We propose both baselines and novel algorithms to solve the above three tasks. For the first two tasks, we start with a baseline model treating them as a sequence labeling problem. We utilize CNN [31] to encode audio and visual inputs, adapt LSTM [26] to capture temporal dependencies, and apply Fully Connected (FC) network to make the final predictions. Upon this baseline model, we introduce an audio-guided visual attention mechanism to verify whether audio can help attend visual features; it also implies spatial locations for sounding objects as a side output. Furthermore, we investigate several audio-visual feature fusion methods and propose a novel dual multimodal residual fusion network that achieves the best fusion results. For weakly-supervised learning, we formulate it as a Multiple Instance Learning (MIL) [35] task, and modify our network structure via adding a MIL pooling layer.
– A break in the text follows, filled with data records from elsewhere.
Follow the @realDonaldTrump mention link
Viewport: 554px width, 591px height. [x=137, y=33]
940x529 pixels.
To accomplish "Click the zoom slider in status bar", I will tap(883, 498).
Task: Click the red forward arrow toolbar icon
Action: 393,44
To address the harder cross-modality localization task, we propose an audio-visual distance learning network that measures the relativeness of any given pair of audio and visual content.

Observing that there is no publicly available dataset directly suitable for our tasks, we collect a large video dataset that consists of 4143 10-s videos with both audio and video tracks for 28 audio-visual events and annotate their temporal boundaries. Videos in our dataset are originated from YouTube, thus they are unconstrained. Our extensive experiments support the following findings: modeling jointly over auditory and visual modalities outperforms modeling independently over them, audio-visual event localization in a noisy condition can still achieve promising results, the audio-guided visual attention can well capture semantic regions covering sounding objects and can even distinguish audio-visual unrelated videos, temporal alignment is important for audio-visual fusion, the proposed dual multimodal residual network is effective in addressing the fusion task, and strong correlations between the two modalities enable cross-modality localization. These findings have paved a way for our community to solve harder, high-level understanding problems in the future, such as video captioning [56] and movieQA [53], where the auditory modality plays an important role in understanding video but lacks effective modeling.
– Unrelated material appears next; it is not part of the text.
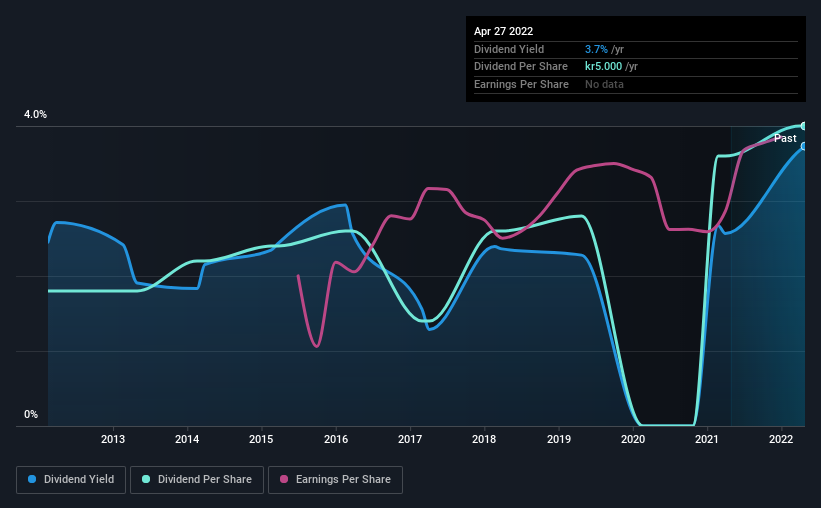Click the blue Dividend Yield legend dot
Image resolution: width=821 pixels, height=508 pixels.
32,479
Our work makes the following contributions: (1) a family of three audio-visual event localization tasks; (2) an audio-guided visual attention model to adaptively explore the audio-visual correlations; (3) a novel dual multimodal residual network to fuse audio-visual features; (4) an effective audio-visual distance learning network to address cross-modality localization; (5) a large audio-visual event dataset containing more than 4K unconstrained and annotated videos, which to the best of our knowledge, is the largest dataset for sound event detection. Dataset, code, and supplementary material are available on our webpage: https://sites.google.com/view/audiovisualresearch.

2 Related Work

In this section, we first describe how our work differs from closely-related topics: sound event detection, temporal action localization and multimodal machine learning, then discuss relations to recent works in modeling vision-and-sound.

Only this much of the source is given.